Search for the closest neighbors
In vector search, the search engine looks for vectors that are closest to the query vector by scanning the embedding space. This method is known as “nearest neighbor search.” Nearest neighbors aid in measuring how similar two items are to one another. A high vector similarity level suggests that the original data was comparable as well. The search engine reduces the search space by performing optimizations or using data structures and data partitioning to enable quick nearest neighbor searches. Every vector search method optimizes for least latency, maximum throughput, recall, and memory in a particular way for solving the closest neighbor problems. Similarity metrics offer the means of calculating distance in order to calculate similarity.
The following algorithms are currently supported by Azure AI Search:
One of the best ANN algorithms for high-recall, low-latency applications when the data distribution is unpredictable or subject to frequent changes is Hierarchical Navigable Small World (HNSW). It allows for an adjustable trade-off between search precision and computing cost by arranging high-dimensional data points into a hierarchical graph structure that facilitates quick and scalable similarity search. The approach uses the vector index size quota since it necessitates that all data points be stored in memory for quick random access.
Exhaustive K-nearest neighbors (KNN): Determines the separations between each data point and the query vector. Because of its high processing cost, it performs best on smaller datasets.

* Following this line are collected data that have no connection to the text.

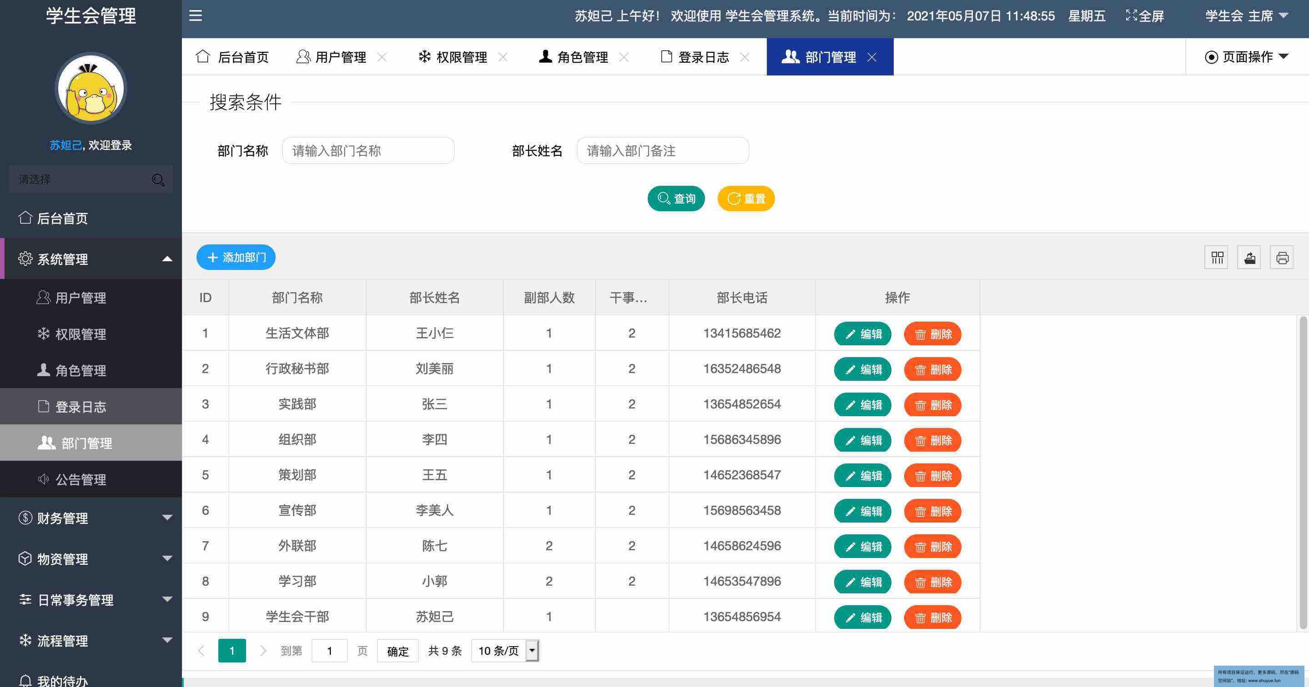
Task: Click the vertical table scrollbar
Action: (x=1303, y=472)
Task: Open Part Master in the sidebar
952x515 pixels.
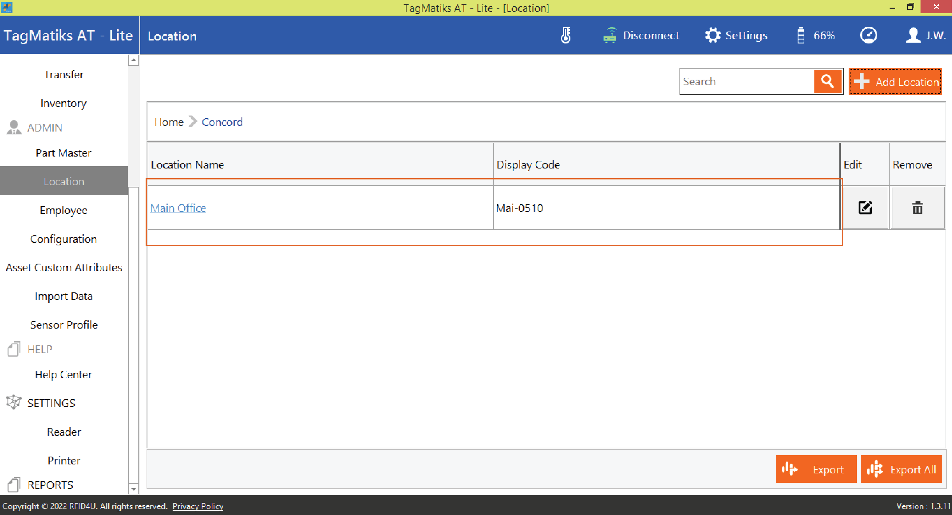Action: (64, 153)
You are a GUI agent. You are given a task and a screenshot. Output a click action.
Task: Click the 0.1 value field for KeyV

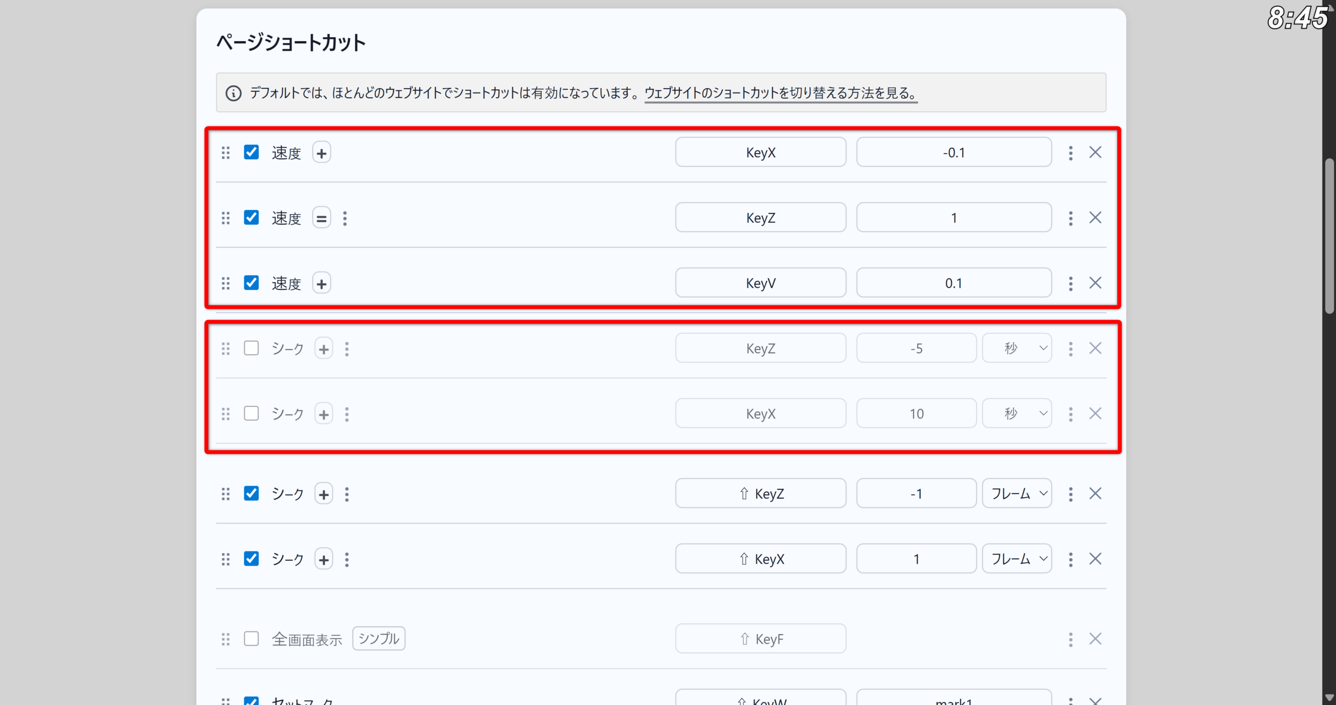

This approach doesn’t employ the vector index size quota since it doesn’t require quick random access to data points. Nonetheless, the global collection of nearest neighbors is provided by this algorithm.
For details on how to specify the algorithm, vector profiles, and profile assignment for these algorithms, see Create a vector field.
After the index is constructed, it is impossible to modify the algorithm parameters that were used to establish it during index generation. Nonetheless, it is possible to change the settings that influence the query-time properties (efSearch).
Furthermore, with the query request parameter “exhaustive”: true, fields that define the HNSW algorithm also allow exhaustive KNN search. But the contrary isn’t true. You cannot use HNSW in a query that has a field indexed for exhaustiveKnn since there are no additional data structures that allow for effective search.
Nearest Neighbors, roughly
A class of techniques for locating matches in vector space is called approximate nearest neighbor (ANN) search. In order to speed up query processing, this family of algorithms uses various data structures or data partitioning techniques to drastically limit the search space.
In contemporary information retrieval applications, ANN algorithms are perfect for striking a balance between accuracy and efficiency since they provide scalable and faster retrieval of approximate nearest neighbors at the expense of some precision. You can fine-tune your algorithm’s parameters to meet your search application’s memory, disk footprint, recall, and latency needs.
HNSW is used by Azure AI Search’s ANN algorithm.